Find every line in the material below that contains the string "Click" and copy each of those lines. Case counts when matching.

## Start Provided material

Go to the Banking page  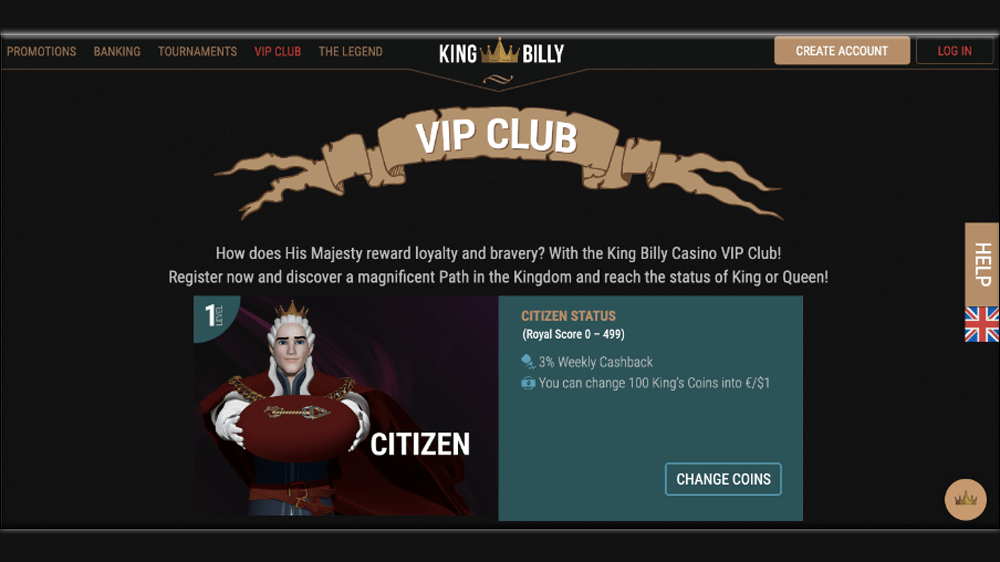[117, 52]
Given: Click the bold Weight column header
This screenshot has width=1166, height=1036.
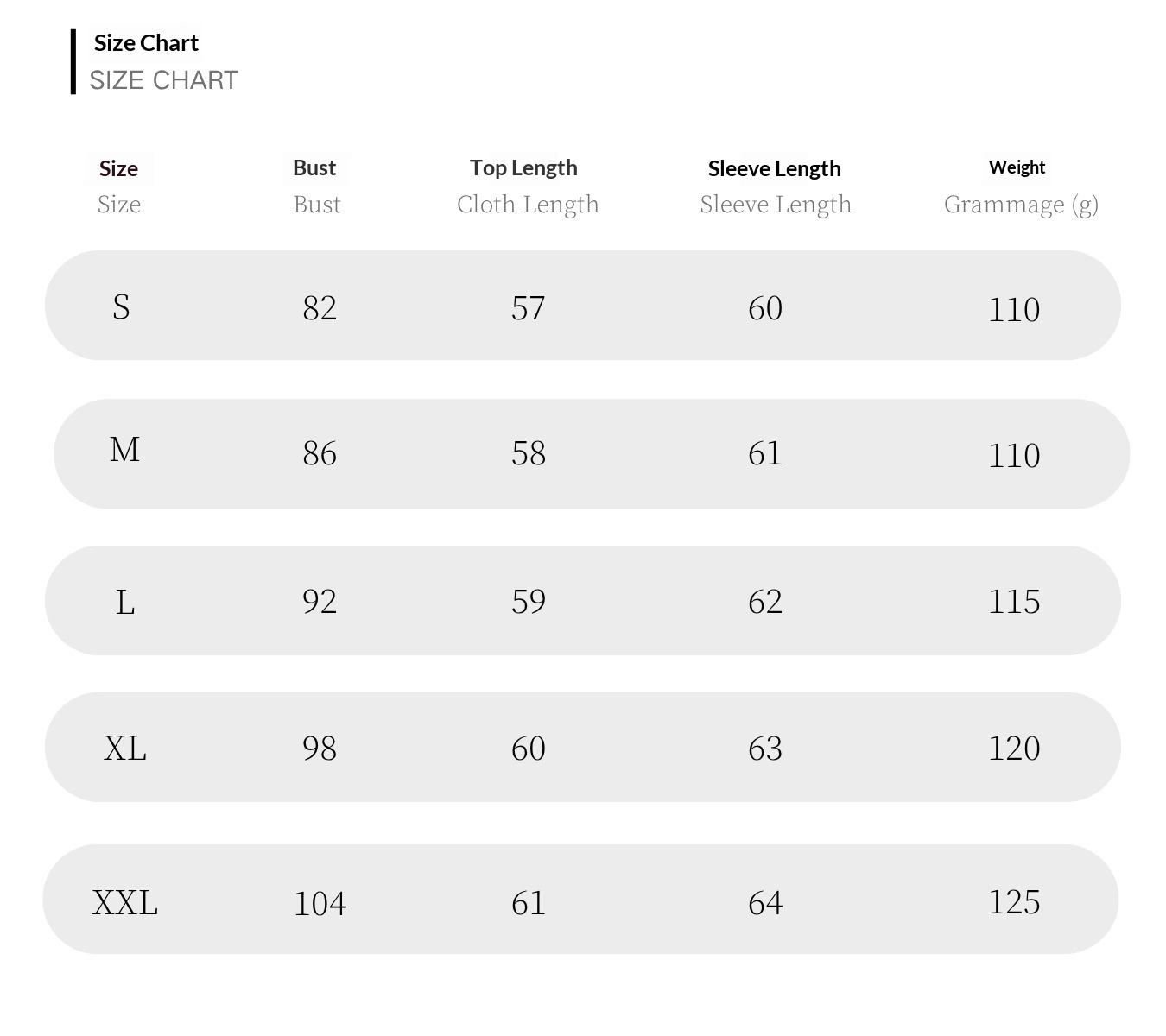Looking at the screenshot, I should point(1017,167).
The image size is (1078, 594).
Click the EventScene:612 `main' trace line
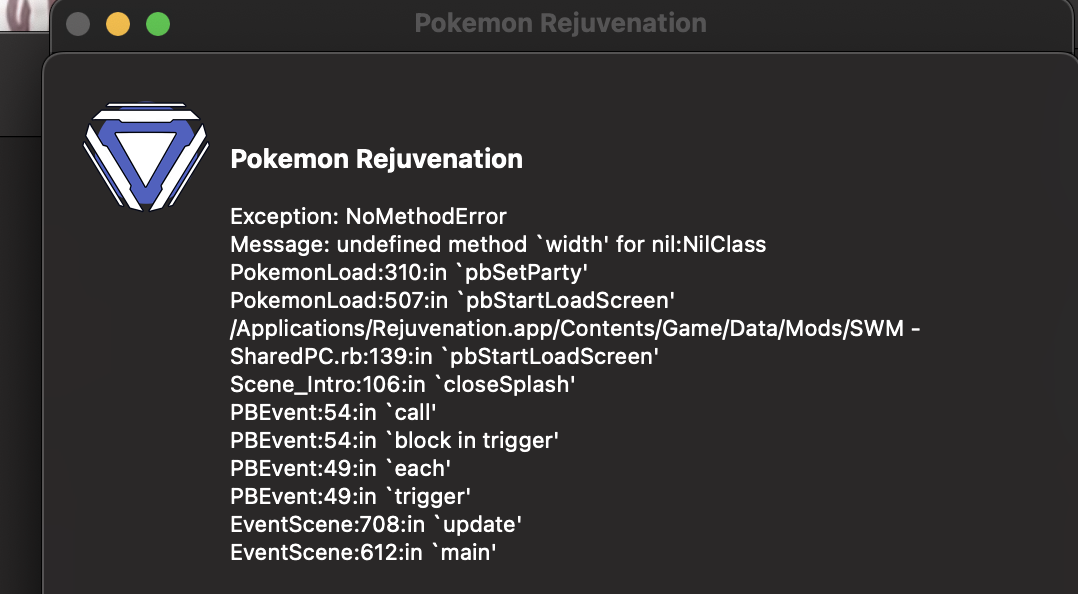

## End Provided material

Complete output:
Given: Click the bold Weight column header
Click the EventScene:612 `main' trace line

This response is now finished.